With elderly patients, the care continuum can have hidden obstacles and risks. It takes an experienced case manager to identify and prevent problems. This strategy can include having case managers visit high-risk patients’ homes to find answers to personal and environmental barriers to improving their health. Based on more than a year of data and 250 patients seen by Global Transitional Care, this approach works, Khetarpal notes.
“We have had zero preventable readmissions and five unpreventable readmissions on very high acuity-type of patients,” she says.
An example of a barrier that might only be discovered with a home visit is this: A patient who has been discharged home from the hospital told providers that she has a wonderful support system of family and friends who will help her get groceries and assist with medications, Khetarpal says.
“But when the patient gets home, something is lost in translation,” she says. “The person goes home and the nurse finds out that, yes, the daughter does live in town, but she won’t be there to help the patient with medication or to drive the patient to doctors’ appointments.”
The daughter might be giving the patient some support, but just not the kind the patient needs to keep from going back into the hospital, Khetarpal adds. “We look at all the notes and discharge planning and 100% of the time, we find the reality is very different.”
Handling medications is a problem that can be amplified for older patients who have many different prescriptions.
“What patients might not tell the case manager is they have a fishbowl of medications, and they just throw all of them in there,” Khetarpal says. “They don’t know how to ask what they should do with their old medications at home.”

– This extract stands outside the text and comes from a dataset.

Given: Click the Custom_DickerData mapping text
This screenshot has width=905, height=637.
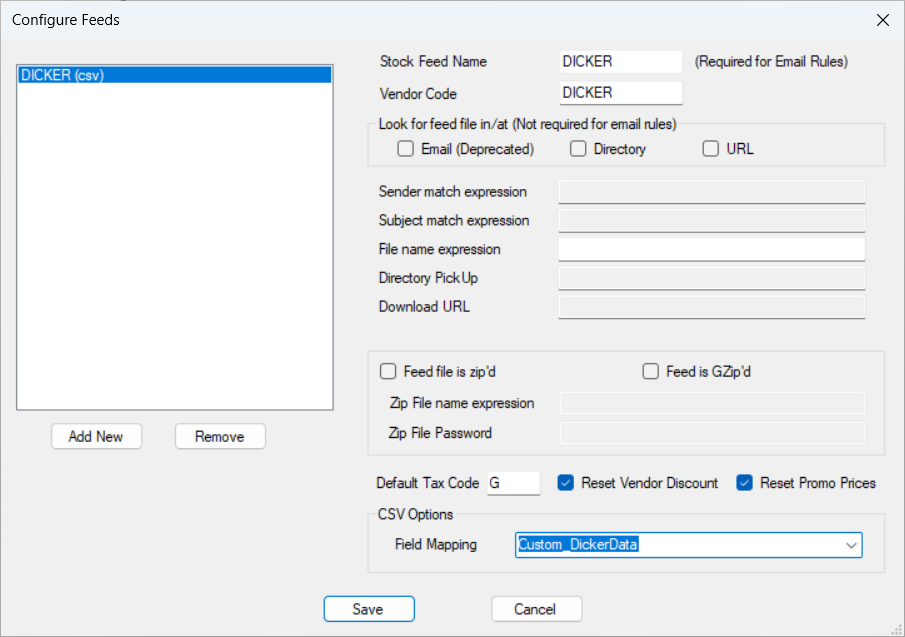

This is where a case manager’s or advanced practice nurse’s home visit can be very important: “When we go into the home, we say, ‘Please bring out all your medications,’” Khetarpal explains. “They will bring out the fishbowl, and our nurse will go through the medications and find duplicates and things that are not valid.”
Deciphering the daily life of elderly patients during care transitions periods can be challenging, and it requires asking the right kind of questions, she says.
“You need to know what kinds of questions to ask that will evoke deeper answers,” Khetarpal says. “So when patients tell you their daughter will support them, ask, ‘What does that mean to you, and tell me about that support.’”
Not asking the right questions or having a home visit can lead to major problems. For instance, Khetarpal recalls a case where an older patient left the hospital with a walker. “We were in contact with the case manager and the discharge manager,” she says. “When we called the patient, he said, ‘We have home health, and my wife is here; I have my meds, and all is fine.’”
But it wasn’t fine, or anywhere close. It turned out that the man’s house was under construction, and his wife worked. So the man was trying to get around with a walker in a house’s construction zone, and there was no one around to help him, Khetarpal recalls.
“He couldn’t get into the bathroom when he needed it, and there was no home health,” she says. “So he needed home health for medication administration at the very least.”
There was an almost certain probability that the man would be readmitted. “You can imagine the mess we saw when we walked in there,” Khetarpal says. “It was a high-risk fall situation, and the man was a diabetic; it’s so clear when you go into patients’ homes why they end up back in the hospital.”
In another case, a patient who was an orchestra violinist had a broken arm. The woman, in her 70s, returned home in a state of emotional exhaustion since the injury affected her work and passion. On top of that, she was the chief caretaker of a husband who had Parkinson’s disease, Khetarpal recalls.
“The woman expected her daughter to take care of her, but the daughter was very busy with a severely autistic son,” she says.
The patient had comorbid conditions that qualified her for in-home services, but what she mostly needed were social services, Khetarpal says. “We got her Meals on Wheels because she couldn’t cut food, and we found her transportation services because she couldn’t drive.”
The woman also benefited from home health therapy for her arm and clergy services to help with her emotional distress. Without this help, she likely would have ended up back in the ED within a day or two of discharge, Khetarpal says.
Telephonic case management intervention is very important, but often it takes a home visit to discover the issues that might result in patients being readmitted, she says. “When you walk in the front door, you can see the reality of it.”
Care transition for elderly patients is fraught with hidden obstacles and risks. Experienced case managers can identify and prevent problems.